** Work to complete **
Copy the data exactly from the line that contains "Alle Gedenkseiten (145, 1271)" through the line that contains "BARS, BAR TABLES, & BAR STOOLS (88, 1927)", keeping both end lines and leaving out everything else.

** Given records **
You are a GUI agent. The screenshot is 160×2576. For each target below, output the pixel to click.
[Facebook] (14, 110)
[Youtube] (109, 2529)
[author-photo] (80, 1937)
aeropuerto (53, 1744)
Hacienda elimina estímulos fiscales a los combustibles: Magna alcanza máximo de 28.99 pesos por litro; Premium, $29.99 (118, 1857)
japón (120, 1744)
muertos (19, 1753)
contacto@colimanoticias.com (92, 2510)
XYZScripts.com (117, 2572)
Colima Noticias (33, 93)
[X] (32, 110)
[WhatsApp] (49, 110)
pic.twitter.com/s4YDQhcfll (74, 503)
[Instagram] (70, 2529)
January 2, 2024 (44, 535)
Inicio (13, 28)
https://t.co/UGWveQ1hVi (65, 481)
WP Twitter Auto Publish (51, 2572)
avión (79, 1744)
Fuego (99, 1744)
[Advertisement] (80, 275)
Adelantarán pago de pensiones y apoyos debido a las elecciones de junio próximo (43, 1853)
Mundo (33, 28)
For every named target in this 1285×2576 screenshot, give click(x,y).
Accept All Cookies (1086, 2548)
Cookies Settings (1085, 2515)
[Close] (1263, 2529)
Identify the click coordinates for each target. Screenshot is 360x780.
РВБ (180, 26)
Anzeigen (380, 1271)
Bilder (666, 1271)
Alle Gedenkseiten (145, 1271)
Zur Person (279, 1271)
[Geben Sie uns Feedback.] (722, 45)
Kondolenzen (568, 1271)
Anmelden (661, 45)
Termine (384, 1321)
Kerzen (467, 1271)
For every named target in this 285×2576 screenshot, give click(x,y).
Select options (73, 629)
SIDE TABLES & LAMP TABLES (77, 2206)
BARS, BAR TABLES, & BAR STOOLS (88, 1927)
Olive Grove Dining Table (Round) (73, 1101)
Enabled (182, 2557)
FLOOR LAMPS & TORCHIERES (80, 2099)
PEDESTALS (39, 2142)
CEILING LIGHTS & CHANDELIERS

** Answer box **
Alle Gedenkseiten (145, 1271)
Zur Person (279, 1271)
[Geben Sie uns Feedback.] (722, 45)
Kondolenzen (568, 1271)
Anmelden (661, 45)
Termine (384, 1321)
Kerzen (467, 1271)
For every named target in this 285×2576 screenshot, give click(x,y).
Select options (73, 629)
SIDE TABLES & LAMP TABLES (77, 2206)
BARS, BAR TABLES, & BAR STOOLS (88, 1927)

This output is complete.